Service for Sunday, April 29, 2012
When I need a recharge; when my mind gets full of debris
and clutter and fret and furor; like Hercules, I prefer to
divert a river through it to wash it clean and get things
back to order. This photo is a bit grainy, but I’m in the
stern of the drab little craft in the background being
upstaged by the flashy kayaker speeding by in the
foreground. As the song describes, there’s nothing quite
like the moments when “I’ve got peace like a river in my
soul.”
But what sort of peace is that anyway, a river-like peace?

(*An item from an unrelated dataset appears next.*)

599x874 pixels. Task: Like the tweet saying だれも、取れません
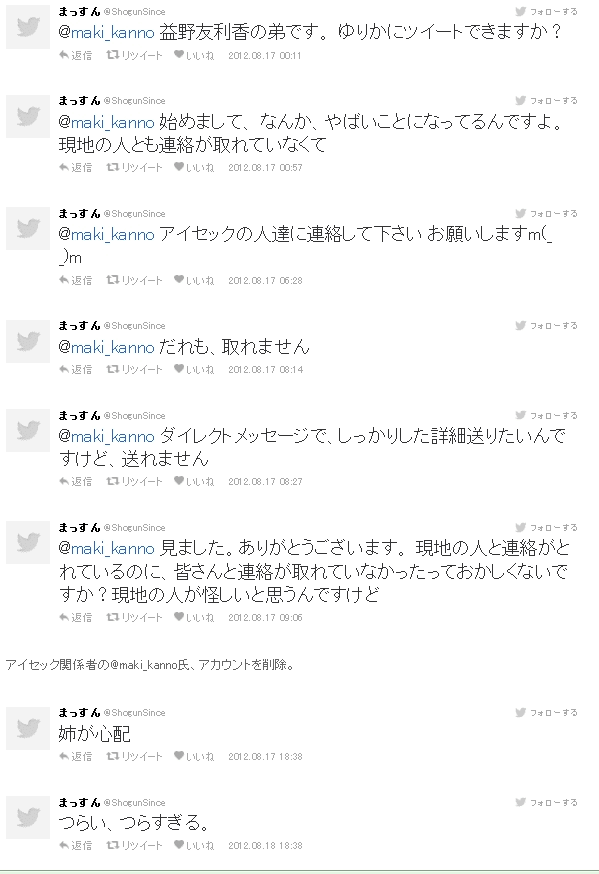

Gaze across that tranquil stream, around the boaters and
through the lily pads in the distance. Is this river a place of
calm, still peace? Certainly not.
Look beneath the surface, watch the fish dart back and
forth, or work their fins steadily just to hover in one spot
against the current and watch us drift by. Listen to the
croak and chirp of frog and toad along the margins, the
buzz of dragonfly wings skimming across the water. Hear
the prehistoric disturbance as a heron registers her
complaint that some canoeist has dared to get too close.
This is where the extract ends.